=== EXTRAIT À LIRE ===
El Anrif est poursuivi pour avoir agressé et violé une personne vulnérable, une personne qui n’était autre que sa tante, déficiente mentale. En novembre 2013, en première instance, il avait été condamné à 20 ans de réclusion criminelle.
Mère de l’accusé, sœur de la victime
Les faits remontent au 9 juillet 2012 à Kaweni. A l’époque El Anrif a 22 ans. A 2 heures du matin, il rentre au domicile familial, saoul et défoncé au bangué. Dans la cour, il glisse et tombe contre le petit banga où dort sa tante, la sœur de sa mère, une petite femme fragile âgée de 36 ans. Le jeune homme se met en colère. Il ouvre la porte du banga, agresse sa tante, la renverse et tente de la violer. Les cris de la victime alertent la mère de l’agresseur qui surgit. Elle attrape son fils et le jette hors du banga. Il prend la fuite.
Les deux femmes sont sous le choc. La mère prévient les pompiers et la police. La victime est prostrée. Elle parvient tout de même à décrire le début du viol, confirmé par une expertise médicale qui relève également des traces de coups sur le visage, des morsures sur l’épaule.
Un homme aux capacités «intellectuelles réduites»

=== DONNÉES AFFICHÉES ===
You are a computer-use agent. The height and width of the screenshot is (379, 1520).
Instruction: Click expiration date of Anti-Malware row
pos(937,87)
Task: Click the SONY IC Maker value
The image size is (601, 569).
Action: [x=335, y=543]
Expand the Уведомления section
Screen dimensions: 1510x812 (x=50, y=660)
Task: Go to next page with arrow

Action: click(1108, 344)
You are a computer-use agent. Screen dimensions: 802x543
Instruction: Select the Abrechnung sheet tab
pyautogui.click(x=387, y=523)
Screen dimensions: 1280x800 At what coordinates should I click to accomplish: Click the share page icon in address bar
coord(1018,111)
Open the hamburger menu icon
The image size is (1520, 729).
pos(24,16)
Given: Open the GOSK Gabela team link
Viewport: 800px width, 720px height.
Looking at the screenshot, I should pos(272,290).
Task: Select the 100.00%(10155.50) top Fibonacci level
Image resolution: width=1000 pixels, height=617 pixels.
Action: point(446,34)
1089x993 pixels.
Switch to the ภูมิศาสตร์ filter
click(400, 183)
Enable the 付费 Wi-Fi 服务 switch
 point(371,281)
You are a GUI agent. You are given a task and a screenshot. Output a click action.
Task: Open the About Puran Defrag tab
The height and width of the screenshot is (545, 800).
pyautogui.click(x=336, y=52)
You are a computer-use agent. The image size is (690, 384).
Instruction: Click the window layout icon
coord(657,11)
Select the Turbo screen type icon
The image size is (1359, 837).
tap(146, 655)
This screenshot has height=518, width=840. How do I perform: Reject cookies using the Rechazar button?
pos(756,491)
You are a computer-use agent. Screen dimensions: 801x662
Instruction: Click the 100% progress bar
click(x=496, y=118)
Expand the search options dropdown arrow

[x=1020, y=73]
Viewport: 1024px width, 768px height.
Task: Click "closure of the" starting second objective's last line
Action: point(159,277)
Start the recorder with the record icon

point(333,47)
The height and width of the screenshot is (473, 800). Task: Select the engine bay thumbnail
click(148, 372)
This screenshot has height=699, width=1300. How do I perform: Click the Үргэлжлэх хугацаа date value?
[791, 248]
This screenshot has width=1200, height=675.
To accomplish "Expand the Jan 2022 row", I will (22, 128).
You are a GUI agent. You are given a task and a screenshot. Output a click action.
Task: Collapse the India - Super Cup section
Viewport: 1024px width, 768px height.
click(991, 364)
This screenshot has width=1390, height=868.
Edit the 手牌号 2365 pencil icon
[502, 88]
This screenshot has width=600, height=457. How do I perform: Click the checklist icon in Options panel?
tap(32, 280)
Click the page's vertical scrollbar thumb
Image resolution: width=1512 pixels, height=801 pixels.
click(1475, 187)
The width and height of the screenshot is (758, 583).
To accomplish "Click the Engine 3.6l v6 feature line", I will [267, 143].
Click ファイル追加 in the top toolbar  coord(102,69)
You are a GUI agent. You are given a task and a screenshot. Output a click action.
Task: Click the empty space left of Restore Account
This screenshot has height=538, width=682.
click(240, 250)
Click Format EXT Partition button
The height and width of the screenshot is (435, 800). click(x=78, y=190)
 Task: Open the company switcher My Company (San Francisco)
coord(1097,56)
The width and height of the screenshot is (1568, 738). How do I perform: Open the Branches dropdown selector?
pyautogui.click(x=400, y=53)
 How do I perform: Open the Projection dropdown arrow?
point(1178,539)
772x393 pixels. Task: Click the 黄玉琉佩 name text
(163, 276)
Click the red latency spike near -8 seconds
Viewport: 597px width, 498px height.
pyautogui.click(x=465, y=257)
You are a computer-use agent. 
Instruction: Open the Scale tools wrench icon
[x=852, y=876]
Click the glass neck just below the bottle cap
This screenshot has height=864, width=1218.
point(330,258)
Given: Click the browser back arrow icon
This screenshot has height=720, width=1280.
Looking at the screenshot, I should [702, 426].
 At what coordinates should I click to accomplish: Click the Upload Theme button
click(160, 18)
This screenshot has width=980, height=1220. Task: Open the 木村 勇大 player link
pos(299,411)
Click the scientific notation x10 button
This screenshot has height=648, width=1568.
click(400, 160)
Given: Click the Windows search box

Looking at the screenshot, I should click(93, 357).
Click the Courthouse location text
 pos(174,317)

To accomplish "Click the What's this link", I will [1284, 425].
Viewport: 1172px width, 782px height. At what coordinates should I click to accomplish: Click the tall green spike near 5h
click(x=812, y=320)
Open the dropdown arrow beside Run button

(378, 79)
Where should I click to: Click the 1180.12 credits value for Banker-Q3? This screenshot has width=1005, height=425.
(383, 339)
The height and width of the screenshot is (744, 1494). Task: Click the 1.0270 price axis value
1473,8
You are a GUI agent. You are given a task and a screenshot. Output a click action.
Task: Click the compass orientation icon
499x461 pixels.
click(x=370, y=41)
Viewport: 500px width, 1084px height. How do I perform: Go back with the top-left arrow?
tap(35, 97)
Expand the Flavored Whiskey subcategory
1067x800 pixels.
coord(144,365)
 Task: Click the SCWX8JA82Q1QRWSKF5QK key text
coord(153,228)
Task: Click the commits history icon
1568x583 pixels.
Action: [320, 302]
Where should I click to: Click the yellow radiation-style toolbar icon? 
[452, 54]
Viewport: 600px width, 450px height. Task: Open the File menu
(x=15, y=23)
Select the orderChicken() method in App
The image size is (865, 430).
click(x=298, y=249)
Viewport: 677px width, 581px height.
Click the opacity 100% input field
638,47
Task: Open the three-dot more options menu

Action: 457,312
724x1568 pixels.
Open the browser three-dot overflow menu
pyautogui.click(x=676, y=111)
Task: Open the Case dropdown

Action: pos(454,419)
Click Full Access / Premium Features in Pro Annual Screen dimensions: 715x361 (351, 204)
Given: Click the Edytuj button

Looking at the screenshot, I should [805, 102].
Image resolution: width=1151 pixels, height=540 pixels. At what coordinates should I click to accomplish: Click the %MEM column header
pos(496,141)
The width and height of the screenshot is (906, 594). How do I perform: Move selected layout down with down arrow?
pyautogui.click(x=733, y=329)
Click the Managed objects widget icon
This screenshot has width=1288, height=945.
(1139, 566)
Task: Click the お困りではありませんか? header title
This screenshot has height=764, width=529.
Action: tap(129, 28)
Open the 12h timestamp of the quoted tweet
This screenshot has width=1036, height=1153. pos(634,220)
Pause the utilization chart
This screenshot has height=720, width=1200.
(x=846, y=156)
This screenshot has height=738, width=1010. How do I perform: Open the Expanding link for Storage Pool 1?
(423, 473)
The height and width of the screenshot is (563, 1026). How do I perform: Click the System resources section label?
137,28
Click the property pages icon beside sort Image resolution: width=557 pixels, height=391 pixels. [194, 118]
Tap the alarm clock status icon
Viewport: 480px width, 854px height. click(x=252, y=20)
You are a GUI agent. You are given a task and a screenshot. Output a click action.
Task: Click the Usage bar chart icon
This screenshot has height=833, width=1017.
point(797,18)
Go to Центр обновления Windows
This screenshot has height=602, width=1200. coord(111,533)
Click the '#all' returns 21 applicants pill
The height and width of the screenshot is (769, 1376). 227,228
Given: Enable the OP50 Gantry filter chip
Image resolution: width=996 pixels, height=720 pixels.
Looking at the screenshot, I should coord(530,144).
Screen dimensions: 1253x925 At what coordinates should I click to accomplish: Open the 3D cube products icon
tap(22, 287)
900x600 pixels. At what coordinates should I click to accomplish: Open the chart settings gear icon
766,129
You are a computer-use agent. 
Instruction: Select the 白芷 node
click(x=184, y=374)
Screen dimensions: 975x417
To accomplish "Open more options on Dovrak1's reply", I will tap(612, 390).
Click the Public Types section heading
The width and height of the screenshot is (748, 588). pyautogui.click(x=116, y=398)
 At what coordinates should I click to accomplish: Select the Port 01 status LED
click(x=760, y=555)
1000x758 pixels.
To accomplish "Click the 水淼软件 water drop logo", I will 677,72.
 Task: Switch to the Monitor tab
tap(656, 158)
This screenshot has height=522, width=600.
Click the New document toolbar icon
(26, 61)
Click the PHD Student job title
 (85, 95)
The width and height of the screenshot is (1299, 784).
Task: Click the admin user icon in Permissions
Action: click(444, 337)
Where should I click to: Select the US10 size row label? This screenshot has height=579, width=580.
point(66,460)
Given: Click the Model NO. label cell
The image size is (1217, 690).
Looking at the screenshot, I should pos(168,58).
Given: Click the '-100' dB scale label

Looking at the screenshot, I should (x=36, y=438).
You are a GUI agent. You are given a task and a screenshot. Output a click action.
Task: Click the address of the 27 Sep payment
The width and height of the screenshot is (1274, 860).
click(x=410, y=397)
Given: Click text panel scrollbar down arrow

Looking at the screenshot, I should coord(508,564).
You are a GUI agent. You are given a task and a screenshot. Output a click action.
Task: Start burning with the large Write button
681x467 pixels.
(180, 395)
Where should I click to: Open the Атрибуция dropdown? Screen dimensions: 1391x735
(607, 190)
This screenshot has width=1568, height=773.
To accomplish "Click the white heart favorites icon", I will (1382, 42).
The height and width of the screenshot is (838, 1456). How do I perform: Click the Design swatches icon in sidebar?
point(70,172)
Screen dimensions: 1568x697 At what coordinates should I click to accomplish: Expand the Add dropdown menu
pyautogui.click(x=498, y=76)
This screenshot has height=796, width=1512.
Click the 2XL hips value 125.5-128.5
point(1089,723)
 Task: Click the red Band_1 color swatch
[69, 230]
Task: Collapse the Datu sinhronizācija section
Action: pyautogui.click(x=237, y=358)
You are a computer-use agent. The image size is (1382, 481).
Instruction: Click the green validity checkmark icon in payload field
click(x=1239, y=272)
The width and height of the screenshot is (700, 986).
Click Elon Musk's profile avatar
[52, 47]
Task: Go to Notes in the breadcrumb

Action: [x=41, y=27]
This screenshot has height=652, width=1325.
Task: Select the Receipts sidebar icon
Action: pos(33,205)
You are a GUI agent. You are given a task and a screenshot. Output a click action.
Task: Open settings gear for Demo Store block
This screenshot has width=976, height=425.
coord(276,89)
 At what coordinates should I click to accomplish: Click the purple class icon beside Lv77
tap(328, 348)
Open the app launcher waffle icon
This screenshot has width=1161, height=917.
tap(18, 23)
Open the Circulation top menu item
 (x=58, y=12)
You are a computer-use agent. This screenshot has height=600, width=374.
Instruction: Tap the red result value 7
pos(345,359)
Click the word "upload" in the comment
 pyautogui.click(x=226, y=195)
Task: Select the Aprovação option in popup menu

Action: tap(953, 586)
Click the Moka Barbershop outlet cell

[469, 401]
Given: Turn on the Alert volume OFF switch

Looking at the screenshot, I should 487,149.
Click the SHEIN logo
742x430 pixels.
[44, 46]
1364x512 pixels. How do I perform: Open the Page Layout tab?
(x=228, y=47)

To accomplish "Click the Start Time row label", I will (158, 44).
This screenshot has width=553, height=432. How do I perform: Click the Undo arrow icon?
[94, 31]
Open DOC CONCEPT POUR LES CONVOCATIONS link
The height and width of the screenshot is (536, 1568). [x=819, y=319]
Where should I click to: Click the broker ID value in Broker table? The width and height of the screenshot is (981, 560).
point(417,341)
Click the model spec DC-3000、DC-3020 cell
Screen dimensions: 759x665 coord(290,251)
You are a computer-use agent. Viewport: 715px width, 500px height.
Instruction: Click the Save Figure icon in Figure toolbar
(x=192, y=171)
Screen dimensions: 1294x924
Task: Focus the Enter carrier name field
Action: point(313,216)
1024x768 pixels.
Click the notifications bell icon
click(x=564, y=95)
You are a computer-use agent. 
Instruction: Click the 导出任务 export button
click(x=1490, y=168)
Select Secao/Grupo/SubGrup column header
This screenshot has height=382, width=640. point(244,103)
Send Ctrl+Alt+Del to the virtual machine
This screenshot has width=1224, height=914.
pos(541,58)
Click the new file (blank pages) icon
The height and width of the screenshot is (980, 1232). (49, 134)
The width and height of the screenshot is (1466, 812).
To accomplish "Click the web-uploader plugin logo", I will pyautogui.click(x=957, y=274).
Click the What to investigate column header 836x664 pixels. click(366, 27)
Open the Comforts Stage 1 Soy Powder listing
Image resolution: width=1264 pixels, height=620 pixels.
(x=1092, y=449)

=== CONSIGNE ===
Extrayez de l'extrait sur l'affaire El Anrif le passage qui s'ouvre sur les mots contenant « El Anrif est » et se clôt sur « prend la fuite. », sans rien y changer. Les enregistrements n'ont aucun rôle ici.

=== VOTRE RÉPONSE ===
El Anrif est poursuivi pour avoir agressé et violé une personne vulnérable, une personne qui n’était autre que sa tante, déficiente mentale. En novembre 2013, en première instance, il avait été condamné à 20 ans de réclusion criminelle.
Mère de l’accusé, sœur de la victime
Les faits remontent au 9 juillet 2012 à Kaweni. A l’époque El Anrif a 22 ans. A 2 heures du matin, il rentre au domicile familial, saoul et défoncé au bangué. Dans la cour, il glisse et tombe contre le petit banga où dort sa tante, la sœur de sa mère, une petite femme fragile âgée de 36 ans. Le jeune homme se met en colère. Il ouvre la porte du banga, agresse sa tante, la renverse et tente de la violer. Les cris de la victime alertent la mère de l’agresseur qui surgit. Elle attrape son fils et le jette hors du banga. Il prend la fuite.